> **Selection**
A frog was about to cross a stream.  A scorpion sitting on the bank asked him for a lift on his back.  The frog hesitated: “What guarantee do I have that you won’t sting me?” he probed. The scorpion reassured him: “If I sting you, then I’ll die, too, as you sink into the water.”  Reassured, the frog started off across the stream with the scorpion on his back. Sure enough, in the middle of the journey, the scorpion stung the frog.  “Why did you do that?” blurted out the frog as paralysis set in. “It’s my nature,” shrugged the scorpion.

I’ve been thinking about identity and actions and the interplay between them ever since I read this verse in Nehemiah 9:8: You have kept your promise, for you are righteous.

What I realize is that the pattern of actions flowing from character and identity work both ways.  Whether we talk about God or you and me.

You can SEE my identity from what I do and say.  Not my true identity but what I functionally believe is my identity.   A lot of times I don’t ACT as a chosen child of God.

The Bible gives us many descriptions of who we are IF we are in Christ, that is if we have been made alive by Christ.

Here are just 3 of these ‘who you are’ statements:

Galatians 4:7 So you are no longer a slave but a son, and if you are a son, then you are also an heir through God.

Hebrews 2:11 Both the one who makes people holy and those who are made holy are of the same family. So Jesus is not ashamed to call them brothers and sisters.

John 14:26 But the Helper, the Holy Spirit, whom the Father will send in my name, he will teach you all things and bring to your remembrance all that I have said to you.

From these facts above, this is who I am:

  • I am a son/daughter of the living God, PLUS an heir.
  • I am the brother/sister of Jesus.
  • I am the recipient of the permanently assigned Holy Helper/Counselor/Teacher.

> **Records to process**

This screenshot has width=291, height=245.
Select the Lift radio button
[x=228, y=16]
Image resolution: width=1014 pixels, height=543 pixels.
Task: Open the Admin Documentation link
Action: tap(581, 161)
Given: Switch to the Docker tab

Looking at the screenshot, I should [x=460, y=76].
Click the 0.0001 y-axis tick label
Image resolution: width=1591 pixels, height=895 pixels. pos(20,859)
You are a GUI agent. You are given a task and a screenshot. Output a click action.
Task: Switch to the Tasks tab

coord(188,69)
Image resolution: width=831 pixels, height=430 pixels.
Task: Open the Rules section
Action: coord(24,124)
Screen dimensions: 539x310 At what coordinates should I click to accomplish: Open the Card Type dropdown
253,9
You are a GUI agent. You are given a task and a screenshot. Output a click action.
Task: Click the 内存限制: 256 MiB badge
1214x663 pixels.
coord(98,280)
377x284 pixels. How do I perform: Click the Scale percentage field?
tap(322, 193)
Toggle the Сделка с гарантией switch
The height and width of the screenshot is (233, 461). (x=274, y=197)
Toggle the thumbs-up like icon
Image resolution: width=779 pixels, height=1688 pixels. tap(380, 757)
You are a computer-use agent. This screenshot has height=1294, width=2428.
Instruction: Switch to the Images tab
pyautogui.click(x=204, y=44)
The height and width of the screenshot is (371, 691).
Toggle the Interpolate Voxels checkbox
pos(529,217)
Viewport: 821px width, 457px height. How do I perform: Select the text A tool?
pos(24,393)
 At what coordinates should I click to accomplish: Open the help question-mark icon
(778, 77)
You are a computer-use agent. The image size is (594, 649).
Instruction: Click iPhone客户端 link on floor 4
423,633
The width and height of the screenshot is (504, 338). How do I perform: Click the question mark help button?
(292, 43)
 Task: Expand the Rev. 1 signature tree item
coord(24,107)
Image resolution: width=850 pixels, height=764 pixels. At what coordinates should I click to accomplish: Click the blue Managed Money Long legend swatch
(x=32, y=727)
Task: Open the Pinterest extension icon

> **Request 1**
Copy out the rows from the first one through the line containing "Image resolution: width=1591", including both ends, with no changes.
> **Request 2**
Continue the piece on identity and actions from the point where it stops.
These rows are unrelated to the piece on identity and actions.

> **Exercise result 1**
This screenshot has width=291, height=245.
Select the Lift radio button
[x=228, y=16]
Image resolution: width=1014 pixels, height=543 pixels.
Task: Open the Admin Documentation link
Action: tap(581, 161)
Given: Switch to the Docker tab

Looking at the screenshot, I should [x=460, y=76].
Click the 0.0001 y-axis tick label
Image resolution: width=1591 pixels, height=895 pixels. pos(20,859)

> **Exercise result 2**
First off, I hear, that is I learn, that I have a family.  I have a holy Father and a divine Brother who is NOT disappointed or ashamed to call me sister.  On top of that, I am coming into an inheritance. Furthermore, I have a protective tutor and guide who will be with me every day on this earth.  I will NEVER be poor, overlooked or ill-advised, ever!

What’s the problem, then?

Just that, if you judged me by my thoughts, my words, my fears, my obsessions or actions, you would NEVER know my identity, that I belong to such an amazing Family.

I know I am not alone in this case of ‘identity amnesia’.  There is, after all, a war going on.  A spiritual battle against the evil, dark, power-full, hate-filled sworn enemy of God.  He uses our brokenness and the pressing needs about which we daily/hourly petition the Lord.

Isn’t this so? Aren’t you dealing with, as-yet unanswered prayers regarding:

  • broken or breaking marriages
  • unsaved family members
  • on-going health issues that drag one down because there seems to be no possible resolution
  • work problems – not enough work or painful work with no immediate relief in sight
  • addictions, whether porn, alcohol, food or pain meds
  • fears of children committing suicide
  • money issues

We say, HOW LONG, LORD!!!!

We get tired.  I know I do. We fall prey to discouragement and fatigue and maybe even some cynicism.  We get used to living with our fears, of worrying. We get used to the voices that say, “It’s never going to change.”

But no!!!  All this may be so, but I don’t want it to be so.  No more!  I don’t want to smear the character, the good name of my Father, the Spirit or my Brother.   I praise God that He is helping me by SLOWLY rearranging my ‘wants’ and priorities:

  • He is increasing my desire to be holy, like Him.
  • He is ordering what prayer tops my daily list.

How so?  It has finally sunk in, that when Jesus taught his disciples, Pray like this…., the first 3 petitions (what should be our TOP PRIORITIES each day) are that the Father’s name BE hallowed, that His kingdom COME, and that His will BE DONE‘DONE’ as is done in heaven by the angels.

When I reflect on my words, thoughts and feelings, I see just WHO I believe myself to be.  As a daughter and a sister of the Holy Family, I have no business being fearful, anxious or discouraged. Those patterns of behavior and speech reflect really horribly on God.

I’m beginning to check myself daily:  If I am the only Christian people meet, well, would they want to join a family and gain a sister like me, one who is grumbly, worried and not sure if she can trust her Dad and Big Brother?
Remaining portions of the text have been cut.